* _WORK TO BE COMPLETED_: Reproduce verbatim the part of the material that opens with the line containing "y). This screenshot has height=1080, width=1920." and closes with the line containing "(892, 876).", including both of those lines.

========

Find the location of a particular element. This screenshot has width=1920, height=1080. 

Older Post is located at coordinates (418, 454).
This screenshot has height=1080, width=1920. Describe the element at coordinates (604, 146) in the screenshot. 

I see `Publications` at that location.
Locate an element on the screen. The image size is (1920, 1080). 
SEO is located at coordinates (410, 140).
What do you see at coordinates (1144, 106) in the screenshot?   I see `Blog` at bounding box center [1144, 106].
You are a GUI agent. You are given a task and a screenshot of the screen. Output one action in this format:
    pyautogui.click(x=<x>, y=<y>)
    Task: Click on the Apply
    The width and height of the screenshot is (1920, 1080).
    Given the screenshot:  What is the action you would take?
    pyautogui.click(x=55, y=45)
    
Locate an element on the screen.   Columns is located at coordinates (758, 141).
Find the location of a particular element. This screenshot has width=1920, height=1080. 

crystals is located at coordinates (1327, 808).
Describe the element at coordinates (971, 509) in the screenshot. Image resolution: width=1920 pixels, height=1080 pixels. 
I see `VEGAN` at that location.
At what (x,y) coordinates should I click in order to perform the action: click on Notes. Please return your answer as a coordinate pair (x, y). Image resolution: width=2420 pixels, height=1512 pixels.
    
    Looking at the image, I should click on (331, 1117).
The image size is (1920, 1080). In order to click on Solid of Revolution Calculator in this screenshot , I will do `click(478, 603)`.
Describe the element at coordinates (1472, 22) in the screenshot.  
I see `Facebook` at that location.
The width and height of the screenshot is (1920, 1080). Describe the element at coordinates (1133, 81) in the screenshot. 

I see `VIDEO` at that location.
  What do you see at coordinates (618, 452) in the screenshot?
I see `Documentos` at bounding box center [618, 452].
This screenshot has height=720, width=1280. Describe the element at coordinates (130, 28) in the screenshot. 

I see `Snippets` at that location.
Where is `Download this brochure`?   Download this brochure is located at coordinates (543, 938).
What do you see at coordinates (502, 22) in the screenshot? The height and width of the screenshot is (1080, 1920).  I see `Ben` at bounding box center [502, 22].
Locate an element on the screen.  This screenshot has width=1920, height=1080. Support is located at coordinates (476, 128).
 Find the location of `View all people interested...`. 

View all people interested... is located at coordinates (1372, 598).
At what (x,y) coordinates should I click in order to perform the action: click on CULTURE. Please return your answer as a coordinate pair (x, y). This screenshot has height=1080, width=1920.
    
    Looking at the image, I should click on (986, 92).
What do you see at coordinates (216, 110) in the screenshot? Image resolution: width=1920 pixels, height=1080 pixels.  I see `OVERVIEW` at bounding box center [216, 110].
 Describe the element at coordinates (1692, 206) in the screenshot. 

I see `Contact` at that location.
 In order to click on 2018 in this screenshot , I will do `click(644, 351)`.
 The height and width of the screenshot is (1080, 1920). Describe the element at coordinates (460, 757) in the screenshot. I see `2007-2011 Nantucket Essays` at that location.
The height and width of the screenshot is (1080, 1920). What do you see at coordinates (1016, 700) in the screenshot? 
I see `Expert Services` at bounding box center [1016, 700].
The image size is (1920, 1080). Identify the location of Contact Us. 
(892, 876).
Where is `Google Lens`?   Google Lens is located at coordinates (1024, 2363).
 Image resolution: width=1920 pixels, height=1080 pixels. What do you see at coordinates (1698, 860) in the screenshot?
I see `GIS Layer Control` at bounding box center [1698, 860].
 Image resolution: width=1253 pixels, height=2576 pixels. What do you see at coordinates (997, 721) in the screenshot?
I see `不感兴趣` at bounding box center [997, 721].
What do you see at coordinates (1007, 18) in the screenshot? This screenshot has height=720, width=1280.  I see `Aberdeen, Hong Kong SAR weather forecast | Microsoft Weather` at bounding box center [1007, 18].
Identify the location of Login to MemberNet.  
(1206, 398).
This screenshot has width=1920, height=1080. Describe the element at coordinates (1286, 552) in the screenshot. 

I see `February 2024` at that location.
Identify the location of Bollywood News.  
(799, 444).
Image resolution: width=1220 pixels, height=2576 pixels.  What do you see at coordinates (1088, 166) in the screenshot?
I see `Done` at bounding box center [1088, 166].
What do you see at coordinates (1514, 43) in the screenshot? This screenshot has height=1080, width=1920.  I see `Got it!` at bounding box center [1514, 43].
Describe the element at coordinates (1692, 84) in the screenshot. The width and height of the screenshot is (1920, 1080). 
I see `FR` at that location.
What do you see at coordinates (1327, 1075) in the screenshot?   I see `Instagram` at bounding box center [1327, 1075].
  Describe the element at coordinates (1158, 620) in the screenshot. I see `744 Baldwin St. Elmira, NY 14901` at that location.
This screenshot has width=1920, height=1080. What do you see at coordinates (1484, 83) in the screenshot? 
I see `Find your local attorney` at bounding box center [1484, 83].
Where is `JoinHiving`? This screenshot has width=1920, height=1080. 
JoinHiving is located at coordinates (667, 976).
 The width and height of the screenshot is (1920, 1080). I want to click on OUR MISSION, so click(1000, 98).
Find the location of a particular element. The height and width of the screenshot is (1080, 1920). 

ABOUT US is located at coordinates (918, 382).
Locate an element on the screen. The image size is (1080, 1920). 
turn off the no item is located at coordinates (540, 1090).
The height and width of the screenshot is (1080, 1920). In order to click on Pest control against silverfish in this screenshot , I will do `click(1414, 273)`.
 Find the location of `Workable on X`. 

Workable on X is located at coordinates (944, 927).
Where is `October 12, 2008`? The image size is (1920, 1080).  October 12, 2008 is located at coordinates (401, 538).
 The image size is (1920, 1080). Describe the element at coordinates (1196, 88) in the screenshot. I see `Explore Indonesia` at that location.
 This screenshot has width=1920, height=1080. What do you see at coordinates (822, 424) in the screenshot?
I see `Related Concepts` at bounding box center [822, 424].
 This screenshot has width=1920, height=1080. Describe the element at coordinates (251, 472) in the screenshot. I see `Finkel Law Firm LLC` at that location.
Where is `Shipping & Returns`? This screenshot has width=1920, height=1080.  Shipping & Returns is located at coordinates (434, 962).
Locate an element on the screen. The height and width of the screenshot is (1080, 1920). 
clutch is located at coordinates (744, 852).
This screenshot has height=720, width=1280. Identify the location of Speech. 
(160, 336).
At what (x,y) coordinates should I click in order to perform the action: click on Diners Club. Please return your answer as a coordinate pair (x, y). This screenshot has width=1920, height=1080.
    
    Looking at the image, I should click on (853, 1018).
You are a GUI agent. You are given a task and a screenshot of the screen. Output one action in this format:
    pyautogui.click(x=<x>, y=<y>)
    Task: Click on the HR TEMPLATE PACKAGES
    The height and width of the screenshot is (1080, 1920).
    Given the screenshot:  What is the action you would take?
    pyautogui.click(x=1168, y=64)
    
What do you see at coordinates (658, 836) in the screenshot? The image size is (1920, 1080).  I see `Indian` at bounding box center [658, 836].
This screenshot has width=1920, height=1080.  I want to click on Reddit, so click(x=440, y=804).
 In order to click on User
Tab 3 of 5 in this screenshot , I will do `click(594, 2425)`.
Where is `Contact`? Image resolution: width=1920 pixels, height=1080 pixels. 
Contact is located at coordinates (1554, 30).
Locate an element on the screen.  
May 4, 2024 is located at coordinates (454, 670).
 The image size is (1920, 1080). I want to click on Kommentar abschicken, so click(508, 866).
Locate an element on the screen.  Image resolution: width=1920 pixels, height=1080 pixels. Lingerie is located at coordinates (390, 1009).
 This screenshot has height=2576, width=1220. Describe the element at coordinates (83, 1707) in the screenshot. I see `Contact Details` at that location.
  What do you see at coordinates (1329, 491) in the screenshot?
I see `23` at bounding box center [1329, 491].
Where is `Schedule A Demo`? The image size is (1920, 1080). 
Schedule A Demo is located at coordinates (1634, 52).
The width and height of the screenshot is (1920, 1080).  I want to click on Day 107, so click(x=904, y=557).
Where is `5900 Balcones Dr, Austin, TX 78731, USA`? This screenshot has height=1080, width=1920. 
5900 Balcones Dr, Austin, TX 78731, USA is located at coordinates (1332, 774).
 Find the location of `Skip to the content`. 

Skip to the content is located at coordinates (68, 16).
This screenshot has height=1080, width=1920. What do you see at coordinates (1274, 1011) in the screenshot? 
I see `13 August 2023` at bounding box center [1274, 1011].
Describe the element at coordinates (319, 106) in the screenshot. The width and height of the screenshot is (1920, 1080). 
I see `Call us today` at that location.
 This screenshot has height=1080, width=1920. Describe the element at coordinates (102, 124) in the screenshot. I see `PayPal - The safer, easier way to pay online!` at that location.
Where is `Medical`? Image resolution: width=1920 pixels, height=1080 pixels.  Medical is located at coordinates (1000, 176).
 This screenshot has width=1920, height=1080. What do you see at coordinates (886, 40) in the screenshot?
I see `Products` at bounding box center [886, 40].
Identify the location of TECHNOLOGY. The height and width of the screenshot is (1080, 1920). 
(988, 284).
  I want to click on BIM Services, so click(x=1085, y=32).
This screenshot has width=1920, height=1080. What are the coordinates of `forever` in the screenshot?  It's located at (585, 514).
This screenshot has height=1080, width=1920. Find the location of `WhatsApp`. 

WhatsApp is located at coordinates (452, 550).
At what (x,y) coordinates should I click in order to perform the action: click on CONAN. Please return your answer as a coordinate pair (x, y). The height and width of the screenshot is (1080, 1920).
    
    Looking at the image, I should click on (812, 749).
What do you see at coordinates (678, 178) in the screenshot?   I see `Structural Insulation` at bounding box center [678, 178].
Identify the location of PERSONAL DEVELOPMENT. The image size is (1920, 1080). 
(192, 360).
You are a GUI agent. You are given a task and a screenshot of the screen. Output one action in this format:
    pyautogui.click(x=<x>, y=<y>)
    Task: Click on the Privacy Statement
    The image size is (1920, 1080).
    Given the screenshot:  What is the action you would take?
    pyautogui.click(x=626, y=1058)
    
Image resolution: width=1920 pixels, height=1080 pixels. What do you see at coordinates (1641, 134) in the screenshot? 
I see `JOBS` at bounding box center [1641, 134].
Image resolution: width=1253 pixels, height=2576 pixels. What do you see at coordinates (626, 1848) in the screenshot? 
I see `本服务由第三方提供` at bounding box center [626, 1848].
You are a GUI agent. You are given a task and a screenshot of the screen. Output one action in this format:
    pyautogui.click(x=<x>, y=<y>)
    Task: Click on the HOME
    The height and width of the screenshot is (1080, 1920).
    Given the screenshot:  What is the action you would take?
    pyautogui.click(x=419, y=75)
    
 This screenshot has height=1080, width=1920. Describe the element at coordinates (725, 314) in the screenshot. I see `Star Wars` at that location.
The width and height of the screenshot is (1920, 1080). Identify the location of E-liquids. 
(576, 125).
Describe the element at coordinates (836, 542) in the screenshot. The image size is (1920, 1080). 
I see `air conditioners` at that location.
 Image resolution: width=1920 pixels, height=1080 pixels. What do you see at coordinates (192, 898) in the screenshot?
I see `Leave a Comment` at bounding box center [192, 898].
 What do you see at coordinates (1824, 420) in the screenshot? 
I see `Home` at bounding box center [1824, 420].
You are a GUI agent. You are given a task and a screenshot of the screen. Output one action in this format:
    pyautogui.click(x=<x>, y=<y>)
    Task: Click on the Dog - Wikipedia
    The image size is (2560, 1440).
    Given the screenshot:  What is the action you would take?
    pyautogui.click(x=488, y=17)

========

* _TASK SOLUTION_:
At what (x,y) coordinates should I click in order to perform the action: click on CULTURE. Please return your answer as a coordinate pair (x, y). This screenshot has height=1080, width=1920.
    
    Looking at the image, I should click on (986, 92).
What do you see at coordinates (216, 110) in the screenshot? Image resolution: width=1920 pixels, height=1080 pixels.  I see `OVERVIEW` at bounding box center [216, 110].
 Describe the element at coordinates (1692, 206) in the screenshot. 

I see `Contact` at that location.
 In order to click on 2018 in this screenshot , I will do `click(644, 351)`.
 The height and width of the screenshot is (1080, 1920). Describe the element at coordinates (460, 757) in the screenshot. I see `2007-2011 Nantucket Essays` at that location.
The height and width of the screenshot is (1080, 1920). What do you see at coordinates (1016, 700) in the screenshot? 
I see `Expert Services` at bounding box center [1016, 700].
The image size is (1920, 1080). Identify the location of Contact Us. 
(892, 876).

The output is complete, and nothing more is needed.